Everything you want to keep has a price.
Ignore the cost, and the ability fades, slowly at first, then all at once.
Match Standards to Habits
Once you’ve defined your non-negotiables, the next step is simple:
Attach each one to a behaviour.
For example:
Non-negotiable: “I can get up off the floor easily”
→ Habit: 2–3 short strength sessions each weekNon-negotiable: “I can walk 5K comfortably”
→ Habit: regular walking, daily steps or a few longer walks per weekNon-negotiable: “I stay active and capable”
→ Habit: consistent movement, not long periods of inactivity
The goal isn’t perfection. It’s consistency.
Add One Ambition (For Energy, Not Pressure)
While standards keep you grounded, ambitions keep things interesting.
This is where something like a 5K event fits perfectly.
Not as a test of your worth, but as a spark.
A reason to train. A reason to show up.
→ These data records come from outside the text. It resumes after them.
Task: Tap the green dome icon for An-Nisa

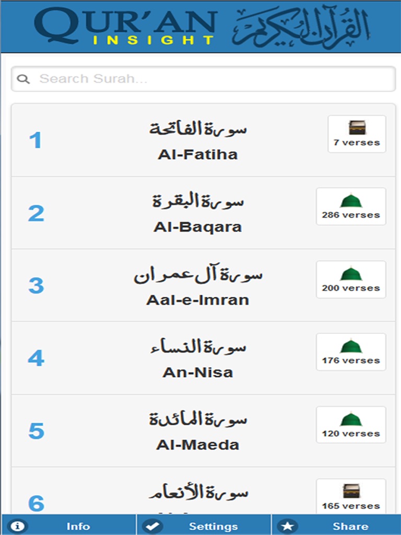Action: click(351, 346)
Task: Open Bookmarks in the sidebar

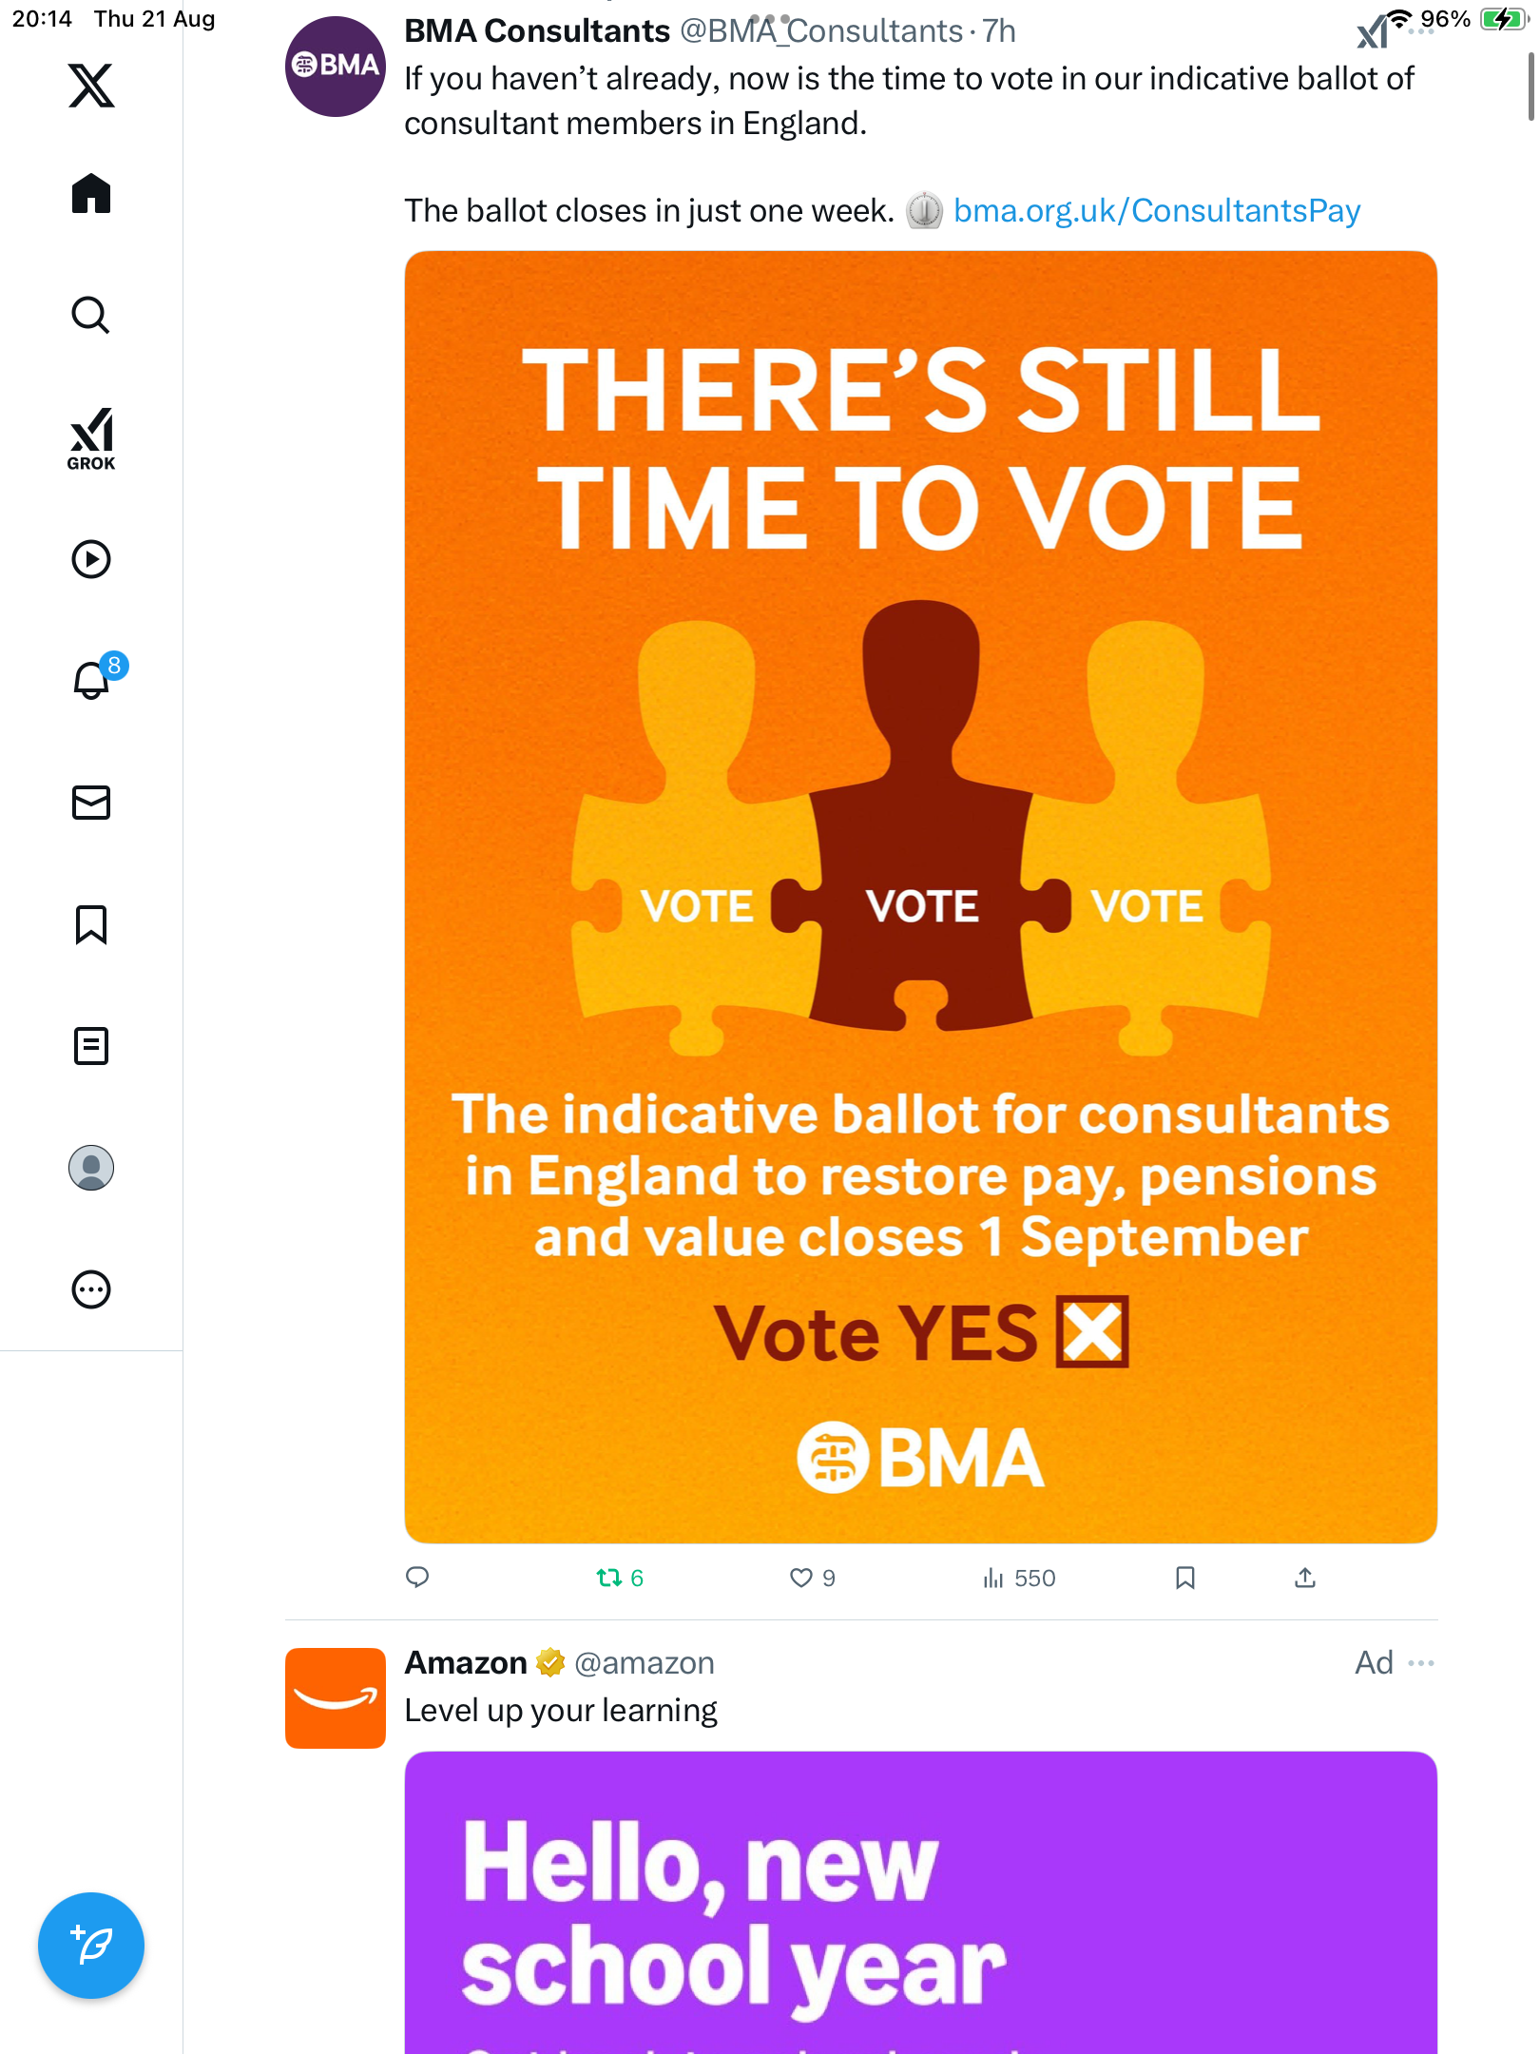Action: click(91, 924)
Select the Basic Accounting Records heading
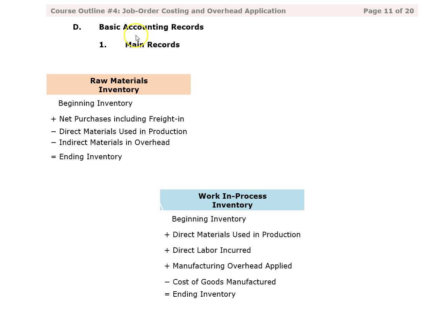444x311 pixels. (x=151, y=27)
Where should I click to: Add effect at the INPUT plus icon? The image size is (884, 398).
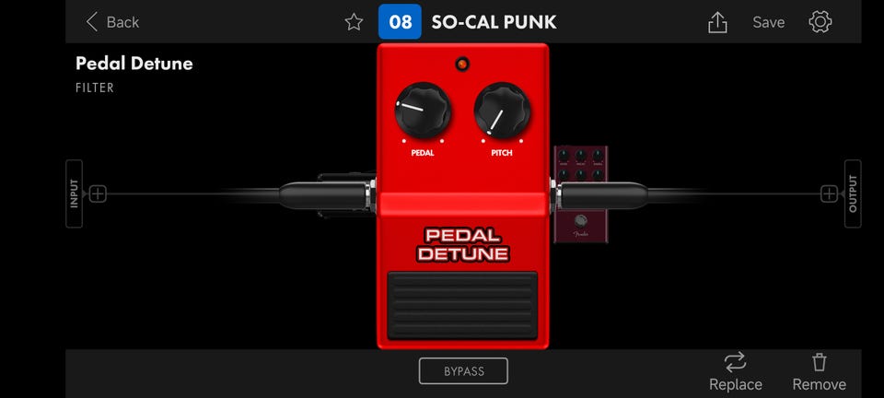pos(98,193)
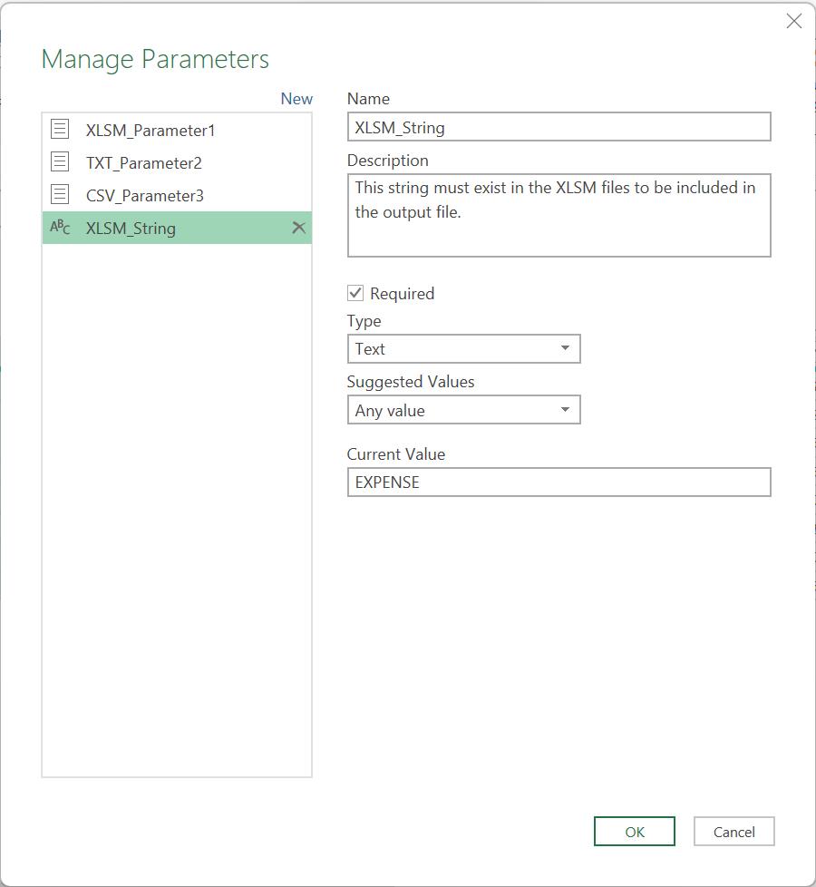Select TXT_Parameter2 in the parameter list
The image size is (816, 887).
click(177, 162)
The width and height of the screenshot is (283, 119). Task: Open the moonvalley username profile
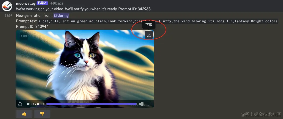tap(26, 4)
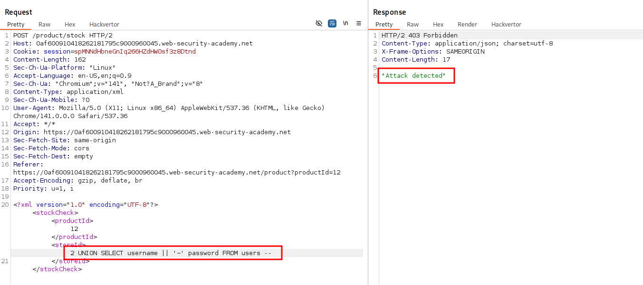643x285 pixels.
Task: Select the Response Pretty tab
Action: pyautogui.click(x=384, y=24)
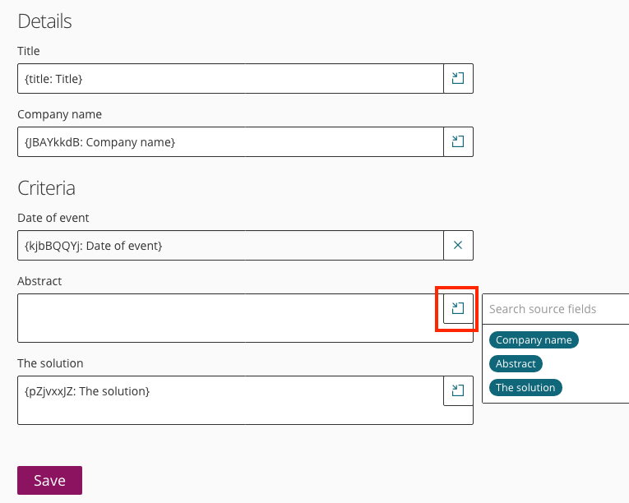The image size is (629, 503).
Task: Click the Abstract label above the textarea
Action: pos(39,281)
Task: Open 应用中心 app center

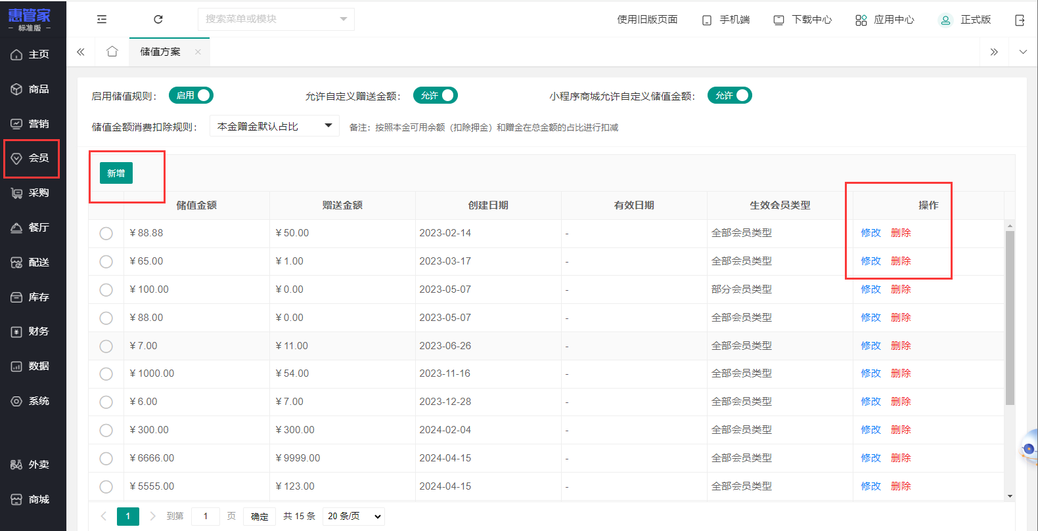Action: pyautogui.click(x=884, y=20)
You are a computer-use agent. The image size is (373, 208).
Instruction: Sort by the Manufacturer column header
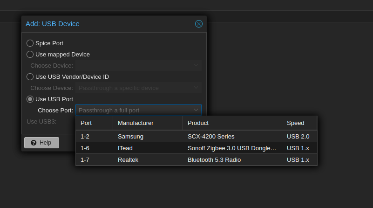pyautogui.click(x=147, y=123)
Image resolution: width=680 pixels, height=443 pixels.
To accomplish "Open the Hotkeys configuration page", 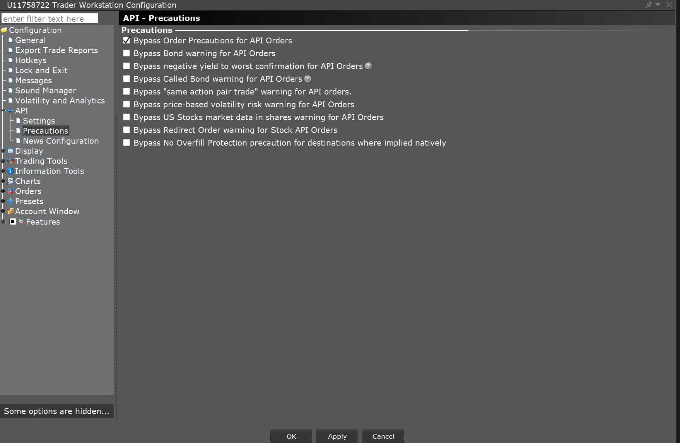I will (31, 60).

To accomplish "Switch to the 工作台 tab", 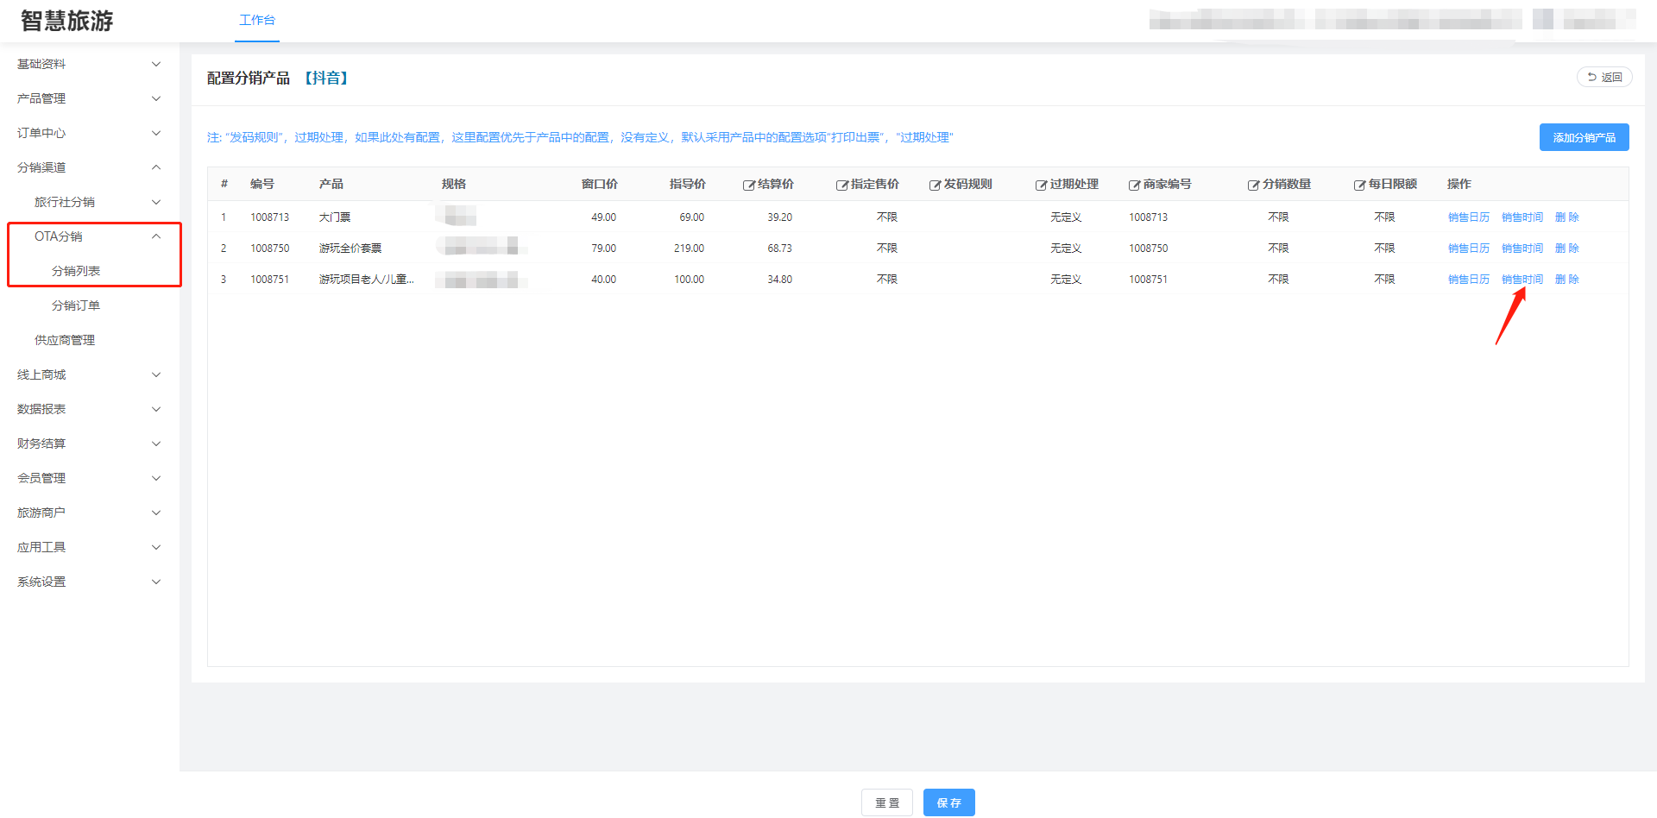I will (x=257, y=20).

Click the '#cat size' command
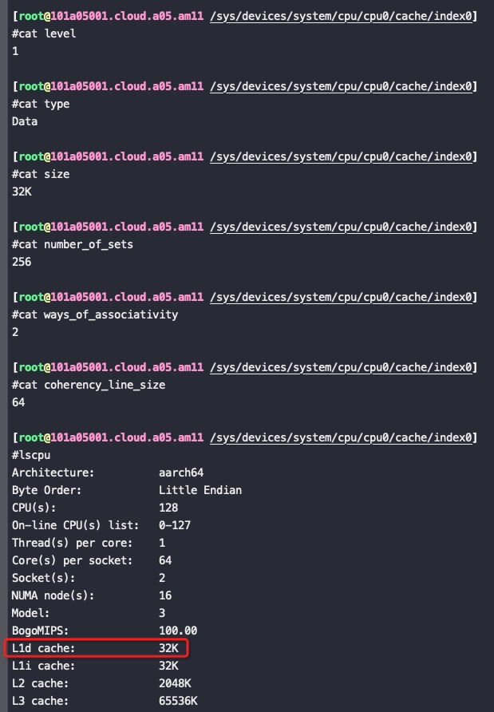(41, 174)
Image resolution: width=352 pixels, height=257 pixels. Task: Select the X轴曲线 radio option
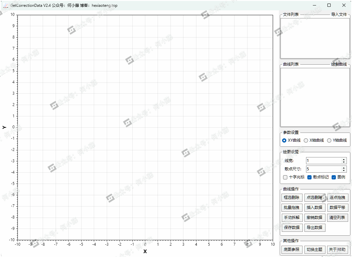(306, 140)
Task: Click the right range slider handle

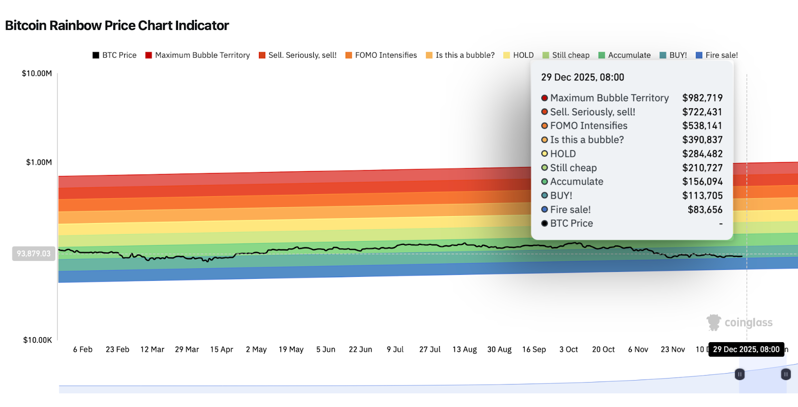Action: tap(786, 374)
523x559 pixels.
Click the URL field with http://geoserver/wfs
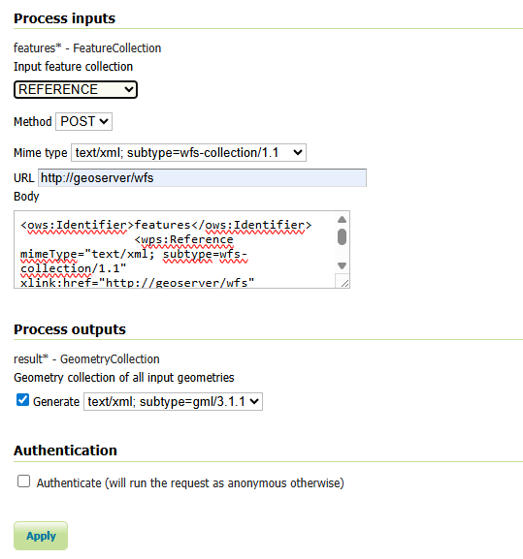[x=202, y=178]
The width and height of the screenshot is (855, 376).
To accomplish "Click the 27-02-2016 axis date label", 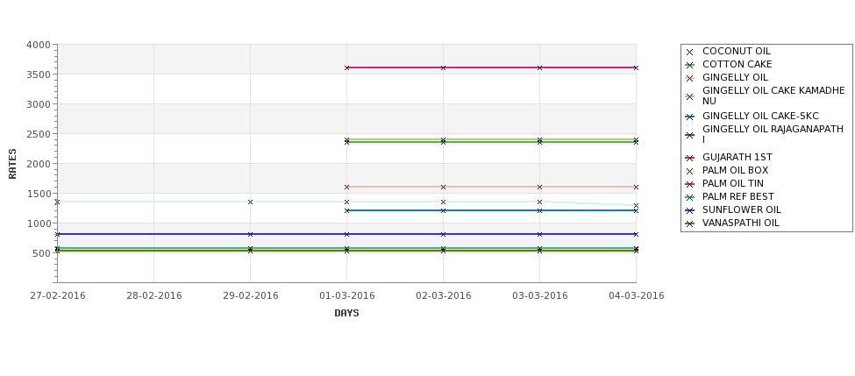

A reason to push a little beyond your comfort zone.
But remember:
If life gets busy and the ambition slips, your standards remain.
The Bottom Line
Goals come and go.
Motivation rises and falls.
Life gets in the way.
But standards, especially the ones tied to how you want to live, stick.
So instead of asking, “What should I achieve next?” try asking:
“What do I refuse to lose?”
Because the real win isn’t just adding new capabilities.
It’s holding onto the ones that allow you to live life on your terms, at 60, 70, 80, and beyond.
Decide your standards.
Then start paying the price to keep them.